Researchers Investigate Differences in Quality of Primary Care Delivered by US Resident and Staff Physicians

Research on the quality of US resident physician performance levels has often been limited by lack of a comparison group or strict focus on specific diseases and geographical areas. In order to gain insight on differences in quality of care provided by resident physicians and staff physicians, Boston Medical Center (BMC) researchers investigated performance of physicians in 33,900 hospital-based outpatient visits throughout the US.

Karen E. Lasser
Karen E. Lasser

“This study highlights the significant opportunity that remains to improve quality of outpatient care in the United States,” said author, MD, MPH, an associate professor of medicine at BUSM and staff physician at Boston Medical Center. “Quality improvement interventions that address specific barriers at the system, provider, and patient level are necessary in order to reduce the discrepancy between clinical practice and best evidence.” These findings appear in the Journal of General Internal Medicine online.

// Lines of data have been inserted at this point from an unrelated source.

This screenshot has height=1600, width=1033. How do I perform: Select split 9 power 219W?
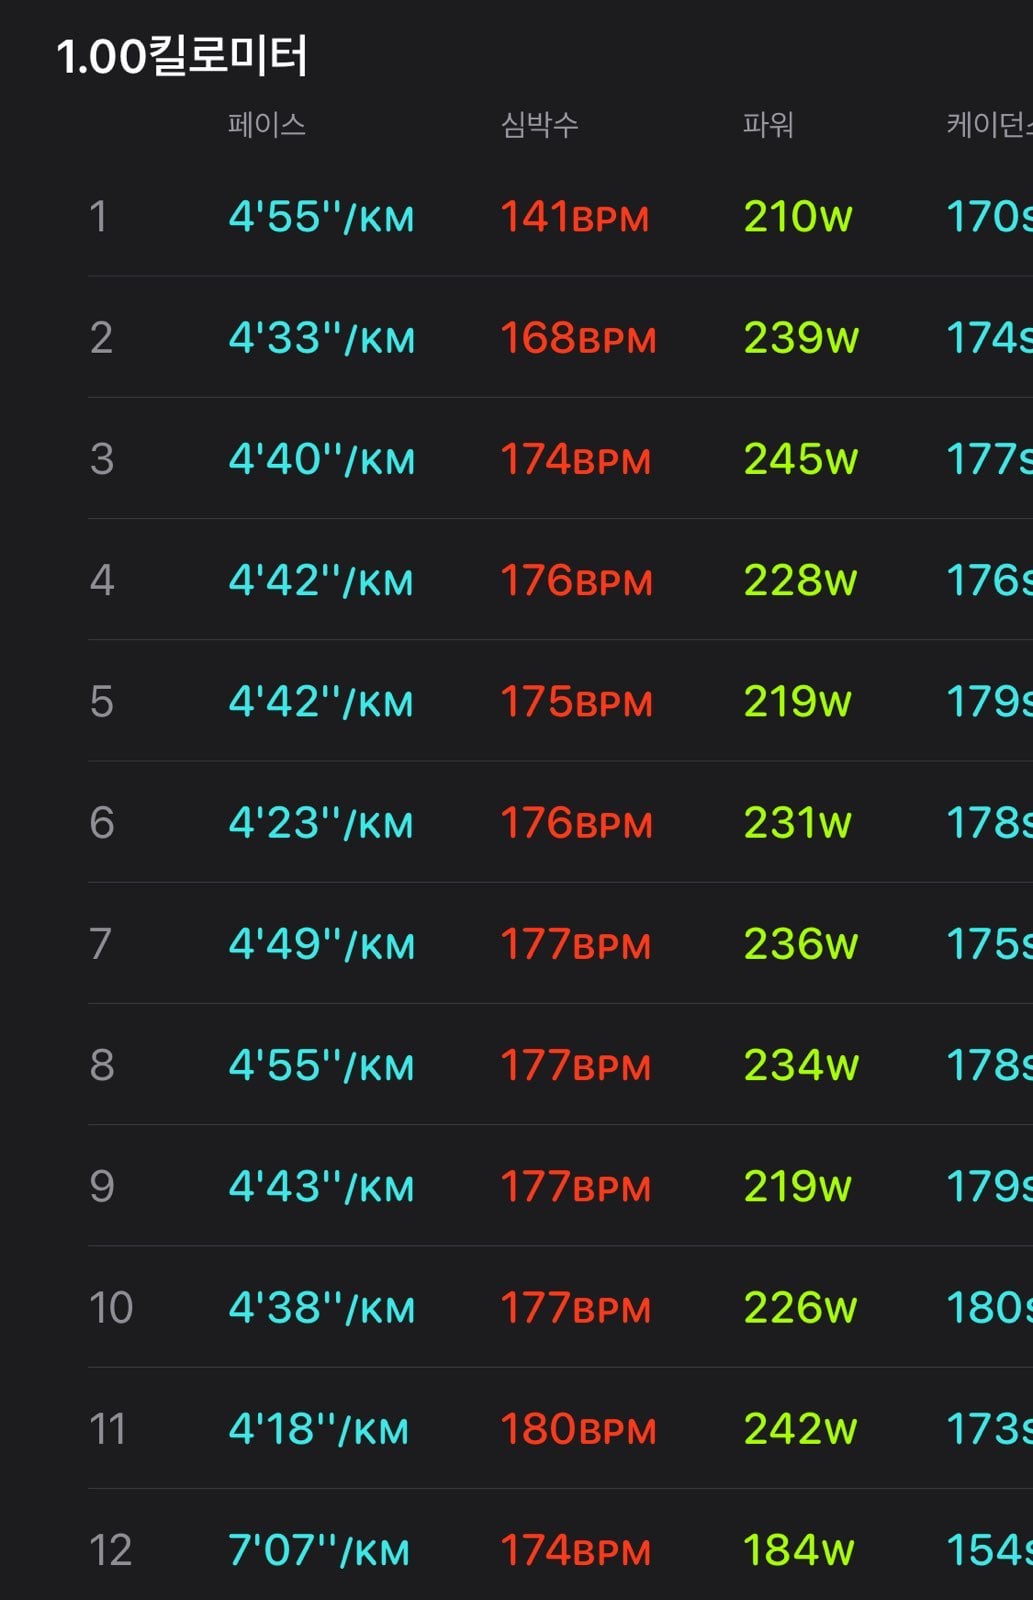tap(797, 1187)
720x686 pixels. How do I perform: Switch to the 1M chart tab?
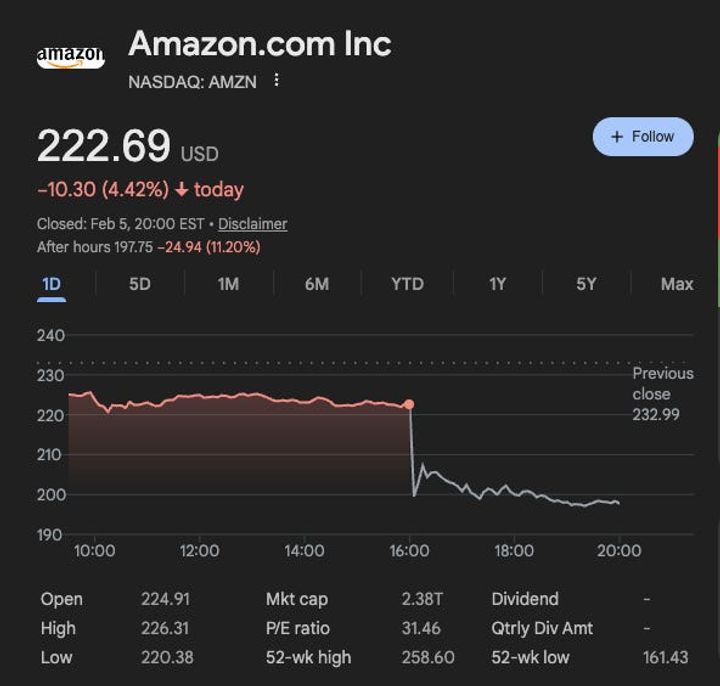click(228, 284)
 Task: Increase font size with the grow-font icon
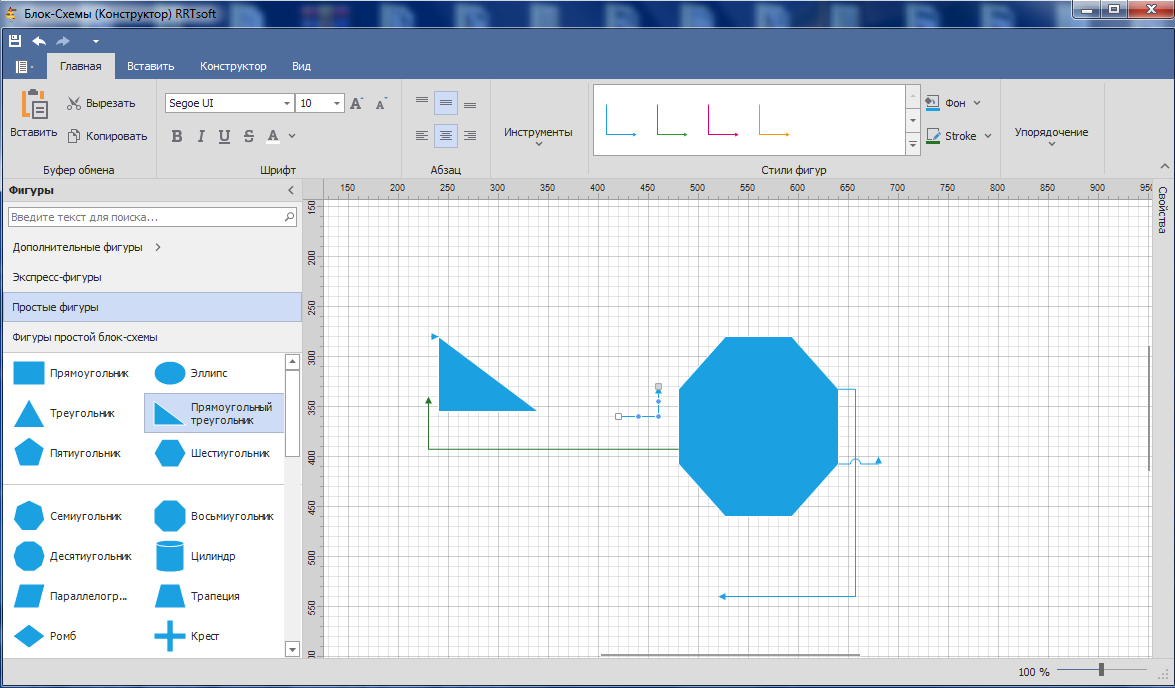pos(356,103)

The researchers collected data from the 1997-2004 National Hospital Ambulatory Medical Care Survey and separated patient visits to resident and staff physicians. To monitor performance in multiple areas of common primary care they created 19 quality indicators that fell into five categories: medical management of chronic diseases; appropriate antibiotic use; preventative counseling; screening tests; and inappropriate prescribing in elderly patients. Performance quality was calculated as the percentage of eligible visits that received recommended care as defined in practice guidelines and consensus expert statements. Statistical analyses were performed after the mean performance rates of staff and residents were calculated for each quality indicator.

Results indicate that resident physicians were more likely to care for younger, non-white, female and urban patients, as well as patients with Medicaid. They also indicate that residents outperformed staff physicians on four measures of quality: ACE inhibitor use for congestive heart failure (57.0 vs. 27.6%); diuretic use for hypertension (57.8% vs. 44.0%); statin use for hyperlipidemia (56.3% vs. 40.4%); and routine blood pressure screenings (85.3% vs. 79.6%). All physicians performed at similar levels on the remaining 15 performance indicators.